Getting http 502 when trying to access webserver

1. The problem I’m having:

I’m using caddy to act as a reverse proxy for a webserver on another machine in my local network. When trying to access the website I’m getting a HTTP ERROR 502.

Using this as an example :

I tried to install certificate on my webserver with the following command :

[07:43][octopi] : sudo ./caddy trust --address
2023/03/21 06:43:50.244 WARN    installing root certificate (you might be prompted for password)  {"path": ""}
2023/03/21 06:43:50.245 INFO    not NSS security databases found
2023/03/21 06:43:50.245 INFO    define JAVA_HOME environment variable to use the Java trust
2023/03/21 06:43:52.053 INFO    certificate installed properly in linux trusts

But I’m getting the same error

2. Error messages and/or full log output:

I can’t post the caddy logs as I’m getting an error while submitting this form. But here are the relevant bits

Mar 21 07:14:42 piwall caddy[509]: {"level":"debug","ts":1679379282.7036712,"logger":"http.handlers.reverse_proxy",  [ ... ]   :["https"],"X-Forwarded-Host":[""]},"tls":{"resumed":true,"version":772,"cipher_suite":4867,"proto":"h3","server_name":""}},"error":"tls: failed to verify certificate: x509: certificate signed by unknown authority"}

Mar 21 07:14:42 piwall caddy[509]: {"level":"error","ts":1679379282.714907,"logger":"http.log.error.log0","msg":"tls: failed to verify certificate: x509: certificate signed by unknown authority","request":  [ ... ]  ,"tls":{"resumed":true,"version":772,"cipher_suite":4867,"proto":"h3","server_name":""}},"duration":0.123664963,"status":502,"err_id":"4fwet2xnu","err_trace":"reverseproxy.statusError (reverseproxy.go:1299)"}

3. Caddy version:

v2.6.4 h1:2hwYqiRwk1tf3VruhMpLcYTg+11fCdr8S3jhNAdnPy8=

4. How I installed and ran Caddy:

a. System environment:

Raspberry pi (armv6l) with raspbian

b. Command:

I’m using a custom static binary

c. Service/unit/compose file:


ExecStart=/usr/bin/caddy run --environ --config /etc/caddy/Caddyfile
ExecReload=/usr/bin/caddy reload --config /etc/caddy/Caddyfile --force


d.
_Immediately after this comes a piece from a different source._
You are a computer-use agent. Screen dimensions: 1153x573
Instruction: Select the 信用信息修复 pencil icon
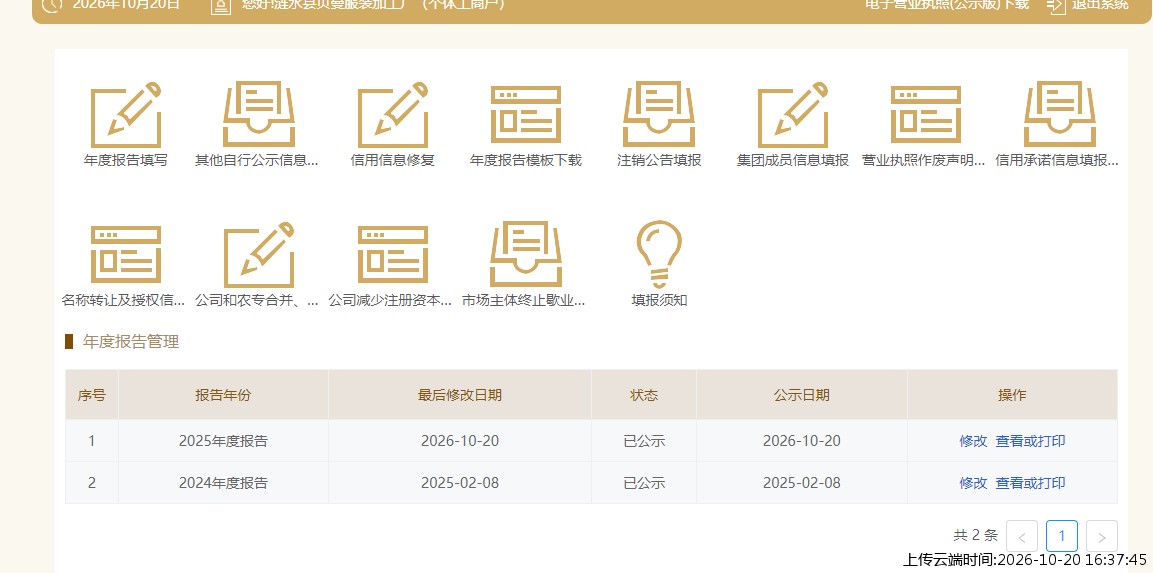point(393,115)
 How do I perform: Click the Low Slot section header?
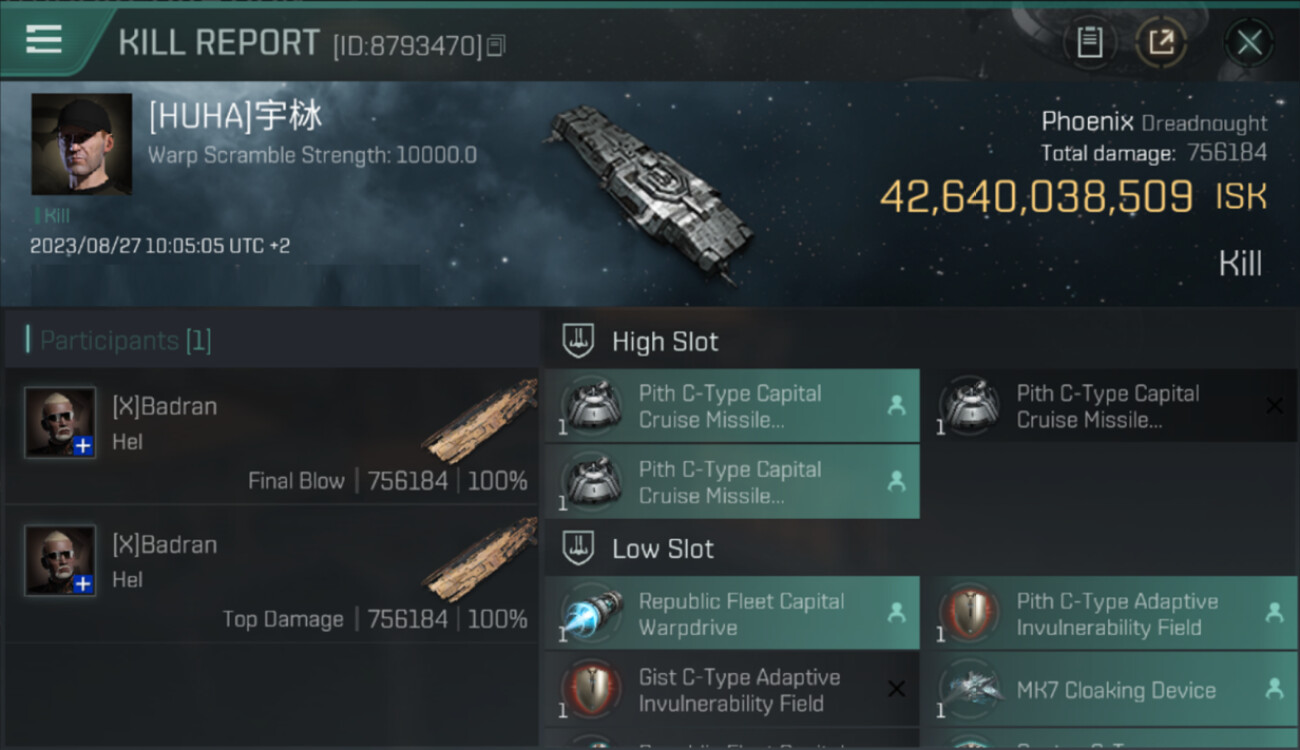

My complete Caddy config:

        admin :2019 

        security {
                local identity store localdb {
                        realm local
                        path /home/paul/.local/caddy/localauth/users.json
                authentication portal myportal {
                        crypto default token lifetime 3600
                        crypto key sign-verify secret
                        enable identity store localdb
                        ui {
                                links {
                                        "Octoprint" "/print" icon "las la-star"
                                        "WhoAmI" "/auth/whoami" icon "las la-star"
                        transform user {
                                match origin local
                                action add role authp/user
                        transform user {
                                match origin local
                                match roles authp/user
                                ui link "Portal Settings" "/auth/settings" icon "las la-cog"
                authorization policy users_policy {
                        set auth url
                        allow roles authp/admin authp/user
                        crypto key verify secret
                        acl rule {
                                comment allow users
                                match role authp/user
                                allow stop log info
                        acl rule {
                                comment default deny
                                match role any
                                deny log warn
} {
        @mygeofilter {  
                maxmind_geolocation {
                        db_path "/usr/share/GeoIP/GeoLite2-Country.mmdb"
                        allow_countries FR
        route /auth* {
                authenticate with myportal

        route /print* {
                authorize with users_policy
                uri strip_prefix /print
                reverse_proxy @mygeofilter https://octopi 

        route {
                redir https://{hostport}/auth/login 302
        log {
                format transform `{request>remote_addr} - {request>user_id} [{ts}] "{request>method} {requ
est>uri} {request>proto}" {status} {size} "{request>headers>Referer>[0]}" "{request>headers>User-Agent>[0]
}"` {
        time_format "02/Jan/2006 15:04:05 -0700"

                output file /var/log/caddy/caddy.log


Thanks for your help !

You’re proxying over HTTPS. Caddy doesn’t trust the certificate from your upstream app, so it’s failing to connect to your upstream.

Try proxying over HTTP instead, if the upstream app is in your local network.

I did just that, and I came across another problem: the web app on the other machine was redirecting to another login page. This interfered with the redir I had set up, and I was not going anywhere. I needed to add a X-Script-Name header to the mix and now it works perfectly.
Here is my final config :

route /print* {
                authorize with users_policy
                uri strip_prefix /print
                reverse_proxy @mygeofilter {
                        header_up X-Scheme {scheme}
                        header_up X-Script-Name /print

Thanks a lot for your help!

1 Like

This topic was automatically closed 30 days after the last reply. New replies are no longer allowed.